ConvergenceRI: What is your biggest worry about what you heard?
BLANCHETTE:
Who will take authority, or be given the authority, to make decisions. Why does anyone expect a different outcome, a different way of looking at things, when you’ve given the same people the same set of opportunities to do the same thing all over again.

They are not going to make a decision that would disenfranchise themselves or others with the same degrees as they have, and the people who have the same gender. There’s that; we should talk about it, instead of not talking about it.

ConvergenceRI: What did Susan Hassmiller talk about today?
BLANCHETTE:
Hassmiller affirmed a lot of what we are thinking about and talking about in nursing: we need to make sure that we’re sharing our language around nurses’ role in the culture of health.

ConvergenceRI: How would you define the culture of health?
BLANCHETTE:
Robert Wood Johnson has a definition of the culture of health, and that is health should be a part of discussion in everything we do.

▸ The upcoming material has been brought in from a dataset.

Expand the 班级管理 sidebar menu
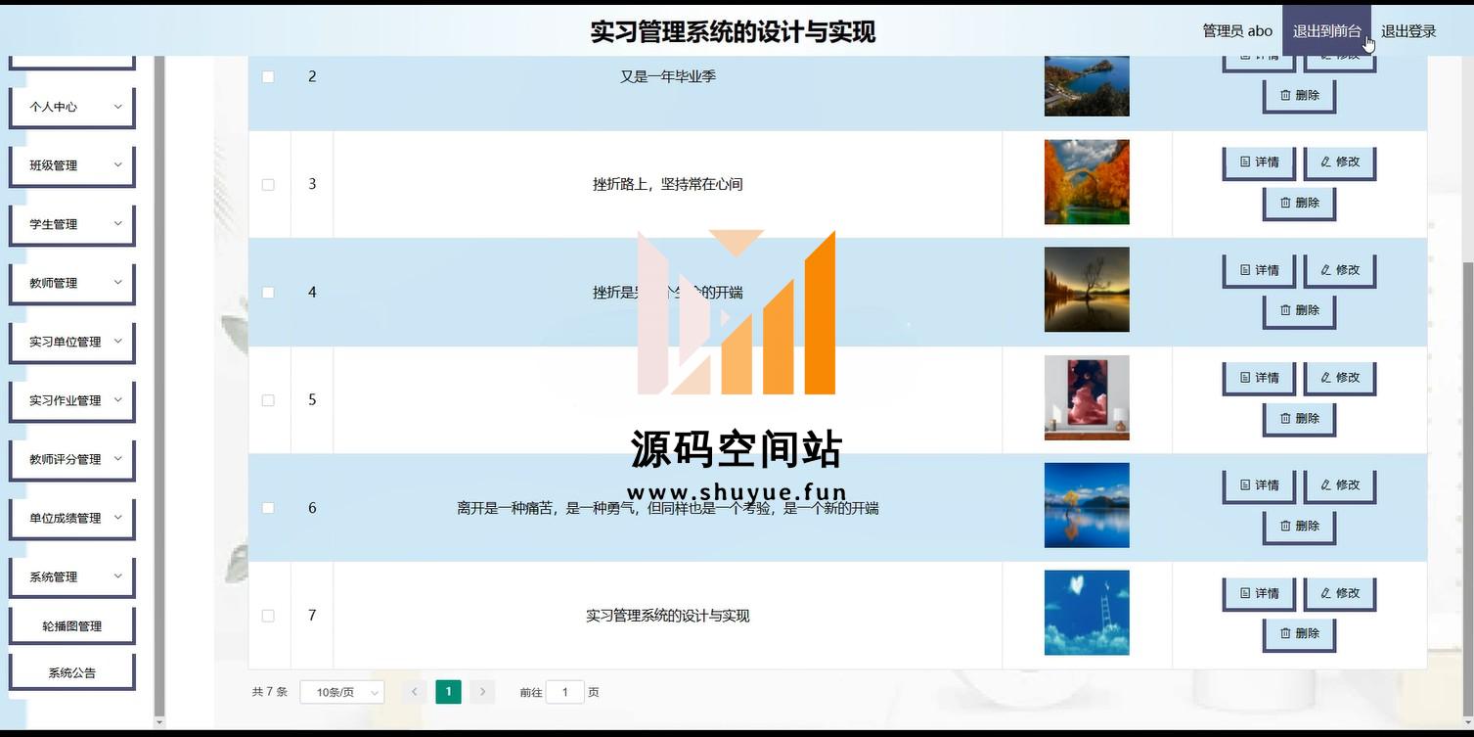This screenshot has width=1474, height=737. (x=72, y=165)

It needs to be part of the housing discussion, it’s part of the economic discussion, it’s part of the education discussion.

When we talk about the need for all-day kindergarten we need to talk about the implications it has for future health outcomes.

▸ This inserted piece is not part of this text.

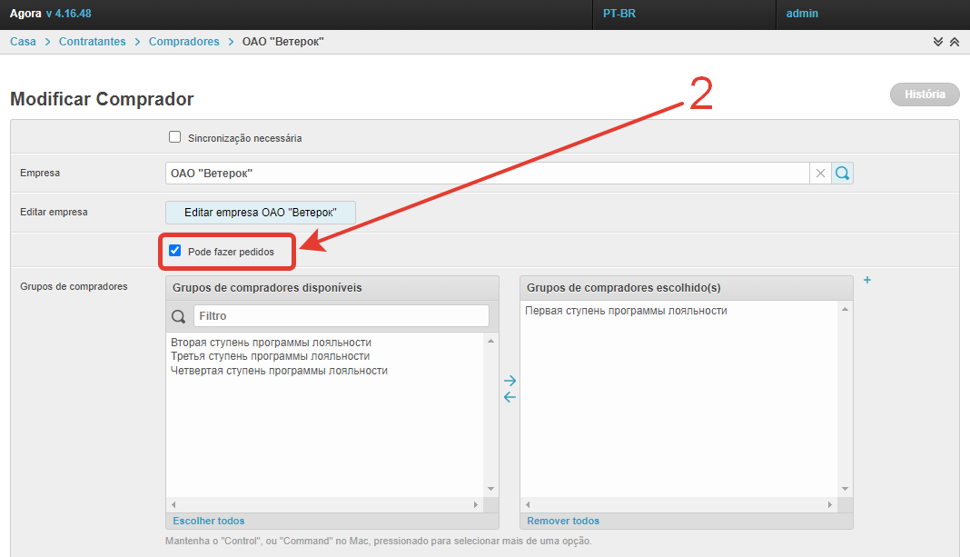Screen dimensions: 970x557
Task: Add new buyer group with plus icon
Action: pyautogui.click(x=866, y=281)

It is not just because we will make smarter kids, or provide daycare so parents can work, it’s because we know that kids who get good, early quality education live healthier, longer lives, with their lives being free of disease burdens for a much longer period of time.

In all our policy decisions, we need to be focused on: how is that going to impact people’s health? Sir Michael Marmot has been saying that for decades in the United Kingdom.

ConvergenceRI: Where does the concept of place-based care fit into the conversation?
BLANCHETTE:
After the Fussell talk, I spoke with the nurse from Fenway a bit about place-based care. And she said: What’s that? What do you mean?

And I said: You run your primary care clinic, and there is a pretty specific population of patients that come into the Fenway clinic. But you pay no attention to where those people come from, how close they are to you as a service provider. You don’t really know what is going on in the neighborhood right outside your door that may be impacting people’s health.

Where you live matters for your overall health; but you may not think about that at your clinic, or pay attention.

Even if you think about the social determinants of health, and you find out things about what housing is like and transportation, and all those other things, you don’t have any way to impact that except on a person-by-person basis.

I do not think we will ever be successful until we start to think about people living in communities, and leverage our resources around caring for the community to support people, not individual houses, not individual schools, or whatever folks come up with to solve these short-term problems.

We have to change the way we think about when we are open, what services are available, and where those services are located.

ConvergenceRI: And, where we belong?
BLANCHETTE:
Yes. But, for me, it’s about when you have a building, your patient population are people who choose to come into your building. That is how it is defined; that is a very different concept then defining it as: we are where the people are.